Eye For Film >> Movies >> The Disappearance Of Alice Creed (2009) Film Review
The Disappearance Of Alice Creed
Reviewed by: Paul Griffiths
We open with a mute clipped sequence following two boiler-suited blokes kitting out a small flat, efficiently readying for a kidnap. The thrifty polish of the arrangement makes it a pleasing conceit for how writer-director J Blakeson constructs his film as a whole, clearly aware of budgetary confines. Scaling his piece to three characters in a clutch of cheap locations, he stages the triangular action predominantly in the spartan flat and then tries to wring from his double-crossing story all the tension and flair he can muster. For the most part it’s a darkly enjoyable homegrown crime caper.
Vic (Eddie Marsan) is the disciplined man with the detailed plan to kidnap the daughter of a wealthy family and extort a hefty ransom. Danny (Martin Compston) is his less assured junior cohort, the men having bonded when previously sharing a prison cell. Soon enough they have a terrified Alice (Gemma Arterton) gagged, bound to a bed and with video camera in her face. Their game is afoot. But of course, despite Vic’s precise engineering, control of the situation begins to shift when Alice gets wind of who her balaclava’d captors might be.
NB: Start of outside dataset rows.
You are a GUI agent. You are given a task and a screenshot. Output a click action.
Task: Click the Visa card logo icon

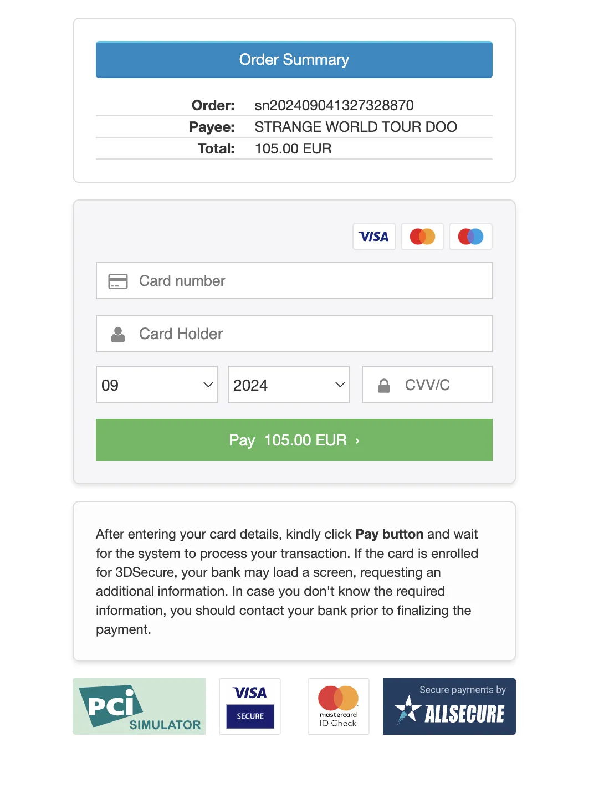pos(374,237)
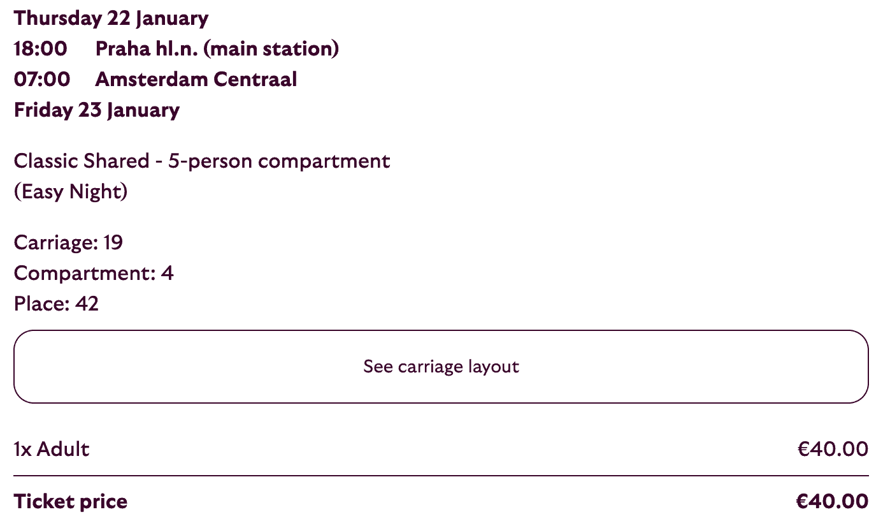Click the 5-person compartment text
Screen dimensions: 883x528
pos(279,161)
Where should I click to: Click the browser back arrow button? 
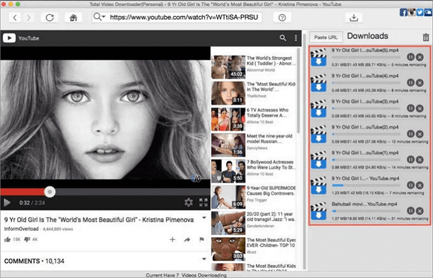coord(15,18)
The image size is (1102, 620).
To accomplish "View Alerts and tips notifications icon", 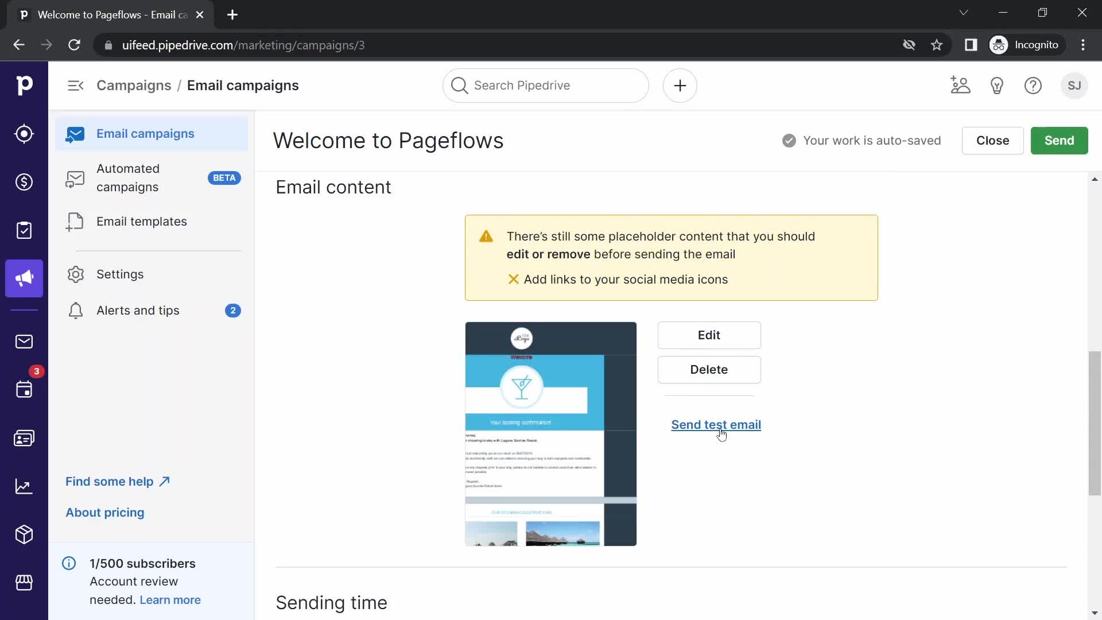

Soon revelations beget twisting double-crosses and Blakeson is helped through the complications no end by his cast. Danny is a shifting concoction of callous schemer and weasely abettor and Compston manages to flit convincingly between the two when it best suits Danny’s interests. He’s a foil, however, to another striking performance from Marsan. The emotional weight and plated intimidation he invests in his brutal yet tenderised ex-con swiftly centralises Vic, despite Compston having the longer screen time. Arterton is a spunky abductee, her Alice first trussed, stripped and garishly humiliated before getting hold of a table to turn. It’s a polar opposite to her Titan and Persian roles this year, a counterpoint it would be nice to see continued. In this small set-up, though, the build-up to the bloody denouement is not helped by her character being the least defined.
If this is the result of working in such a tight framework, it is a lesser concern than ladles of exposition would be, and as the twists breed Blakeson sets a pace to gloss over it. It’s just as well, for as the plot rollicks along its corkscrew route, to pause for too long might have us dwelling on the credibility of the increasingly tense machinations. For the most part it’s a clever, solid script with a quirky take on the femme fatale role and a darn sight better than the Descent 2 screenplay that he worked on.
Blakeson makes a good job of presenting his low-rent and grubby settings with enough cinematic slick to alleviate the feeling that this could easily have been a taut stage play instead. He underlines this by ensuring that enough visual noir sensibilities, such as minimalist lighting, strategic angles and limited prop motifs, imbue his take on the crime genre or Creed. If it’s perhaps best seen as a well-organised but ultimately simple allegory of our money-grabbing times, it’s no less entertaining a yarn for all that.